- **Task prompt**:
Nothing but a full, exact copy of the data is needed.

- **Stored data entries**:
==============================
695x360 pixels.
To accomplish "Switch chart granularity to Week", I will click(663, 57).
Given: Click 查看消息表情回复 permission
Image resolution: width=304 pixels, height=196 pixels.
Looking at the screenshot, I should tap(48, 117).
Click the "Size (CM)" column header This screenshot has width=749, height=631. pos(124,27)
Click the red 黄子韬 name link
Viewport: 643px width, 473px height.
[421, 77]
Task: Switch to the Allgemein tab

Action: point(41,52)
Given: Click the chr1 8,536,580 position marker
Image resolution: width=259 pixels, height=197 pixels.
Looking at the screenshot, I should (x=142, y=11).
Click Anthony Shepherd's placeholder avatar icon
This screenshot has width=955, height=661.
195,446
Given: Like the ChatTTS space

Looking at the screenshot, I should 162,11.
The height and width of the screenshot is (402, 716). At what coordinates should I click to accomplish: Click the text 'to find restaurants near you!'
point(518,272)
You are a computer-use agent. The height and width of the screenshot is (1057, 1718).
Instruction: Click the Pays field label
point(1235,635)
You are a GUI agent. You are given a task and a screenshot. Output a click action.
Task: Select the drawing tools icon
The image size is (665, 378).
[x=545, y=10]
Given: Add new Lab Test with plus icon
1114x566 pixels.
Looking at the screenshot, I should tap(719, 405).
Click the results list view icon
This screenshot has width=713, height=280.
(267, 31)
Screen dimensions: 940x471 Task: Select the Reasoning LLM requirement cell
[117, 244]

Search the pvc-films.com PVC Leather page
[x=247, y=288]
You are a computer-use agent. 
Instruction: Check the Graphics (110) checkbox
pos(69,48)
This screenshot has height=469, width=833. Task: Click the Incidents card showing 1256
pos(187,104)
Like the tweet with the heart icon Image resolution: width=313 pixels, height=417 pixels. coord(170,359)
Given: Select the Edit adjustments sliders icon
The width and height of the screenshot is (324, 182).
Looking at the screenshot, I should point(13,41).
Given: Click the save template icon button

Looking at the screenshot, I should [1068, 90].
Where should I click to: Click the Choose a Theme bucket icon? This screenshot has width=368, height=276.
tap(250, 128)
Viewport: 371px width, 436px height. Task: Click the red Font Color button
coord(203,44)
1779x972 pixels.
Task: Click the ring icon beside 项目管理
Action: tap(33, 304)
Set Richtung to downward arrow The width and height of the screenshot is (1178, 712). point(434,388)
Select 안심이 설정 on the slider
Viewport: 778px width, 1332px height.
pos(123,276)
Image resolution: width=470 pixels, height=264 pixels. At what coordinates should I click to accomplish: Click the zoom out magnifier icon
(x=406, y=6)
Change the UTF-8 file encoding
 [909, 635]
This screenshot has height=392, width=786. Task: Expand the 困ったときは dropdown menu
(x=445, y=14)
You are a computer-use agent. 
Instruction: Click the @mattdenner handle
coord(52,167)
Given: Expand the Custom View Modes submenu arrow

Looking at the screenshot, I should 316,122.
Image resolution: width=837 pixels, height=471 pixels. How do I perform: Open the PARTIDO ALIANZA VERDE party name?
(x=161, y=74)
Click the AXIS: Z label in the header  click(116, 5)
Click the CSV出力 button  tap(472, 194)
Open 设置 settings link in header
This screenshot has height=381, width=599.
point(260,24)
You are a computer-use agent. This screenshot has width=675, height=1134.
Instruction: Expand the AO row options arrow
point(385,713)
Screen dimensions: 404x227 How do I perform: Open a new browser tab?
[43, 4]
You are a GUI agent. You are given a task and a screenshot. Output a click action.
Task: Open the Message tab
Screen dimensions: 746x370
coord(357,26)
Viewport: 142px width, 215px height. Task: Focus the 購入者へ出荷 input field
==============================
- **Written response**:
695x360 pixels.
To accomplish "Switch chart granularity to Week", I will click(663, 57).
Given: Click 查看消息表情回复 permission
Image resolution: width=304 pixels, height=196 pixels.
Looking at the screenshot, I should tap(48, 117).
Click the "Size (CM)" column header This screenshot has width=749, height=631. pos(124,27)
Click the red 黄子韬 name link
Viewport: 643px width, 473px height.
[421, 77]
Task: Switch to the Allgemein tab

Action: point(41,52)
Given: Click the chr1 8,536,580 position marker
Image resolution: width=259 pixels, height=197 pixels.
Looking at the screenshot, I should (x=142, y=11).
Click Anthony Shepherd's placeholder avatar icon
This screenshot has width=955, height=661.
195,446
Given: Like the ChatTTS space

Looking at the screenshot, I should 162,11.
The height and width of the screenshot is (402, 716). At what coordinates should I click to accomplish: Click the text 'to find restaurants near you!'
point(518,272)
You are a computer-use agent. The height and width of the screenshot is (1057, 1718).
Instruction: Click the Pays field label
point(1235,635)
You are a GUI agent. You are given a task and a screenshot. Output a click action.
Task: Select the drawing tools icon
The image size is (665, 378).
[x=545, y=10]
Given: Add new Lab Test with plus icon
1114x566 pixels.
Looking at the screenshot, I should tap(719, 405).
Click the results list view icon
This screenshot has width=713, height=280.
(267, 31)
Screen dimensions: 940x471 Task: Select the Reasoning LLM requirement cell
[117, 244]

Search the pvc-films.com PVC Leather page
[x=247, y=288]
You are a computer-use agent. 
Instruction: Check the Graphics (110) checkbox
pos(69,48)
This screenshot has height=469, width=833. Task: Click the Incidents card showing 1256
pos(187,104)
Like the tweet with the heart icon Image resolution: width=313 pixels, height=417 pixels. coord(170,359)
Given: Select the Edit adjustments sliders icon
The width and height of the screenshot is (324, 182).
Looking at the screenshot, I should point(13,41).
Given: Click the save template icon button

Looking at the screenshot, I should [1068, 90].
Where should I click to: Click the Choose a Theme bucket icon? This screenshot has width=368, height=276.
tap(250, 128)
Viewport: 371px width, 436px height. Task: Click the red Font Color button
coord(203,44)
1779x972 pixels.
Task: Click the ring icon beside 项目管理
Action: tap(33, 304)
Set Richtung to downward arrow The width and height of the screenshot is (1178, 712). point(434,388)
Select 안심이 설정 on the slider
Viewport: 778px width, 1332px height.
pos(123,276)
Image resolution: width=470 pixels, height=264 pixels. At what coordinates should I click to accomplish: Click the zoom out magnifier icon
(x=406, y=6)
Change the UTF-8 file encoding
 [909, 635]
This screenshot has height=392, width=786. Task: Expand the 困ったときは dropdown menu
(x=445, y=14)
You are a computer-use agent. 
Instruction: Click the @mattdenner handle
coord(52,167)
Given: Expand the Custom View Modes submenu arrow

Looking at the screenshot, I should 316,122.
Image resolution: width=837 pixels, height=471 pixels. How do I perform: Open the PARTIDO ALIANZA VERDE party name?
(x=161, y=74)
Click the AXIS: Z label in the header  click(116, 5)
Click the CSV出力 button  tap(472, 194)
Open 设置 settings link in header
This screenshot has height=381, width=599.
point(260,24)
You are a computer-use agent. This screenshot has width=675, height=1134.
Instruction: Expand the AO row options arrow
point(385,713)
Screen dimensions: 404x227 How do I perform: Open a new browser tab?
[43, 4]
You are a GUI agent. You are given a task and a screenshot. Output a click action.
Task: Open the Message tab
Screen dimensions: 746x370
coord(357,26)
Viewport: 142px width, 215px height. Task: Focus the 購入者へ出荷 input field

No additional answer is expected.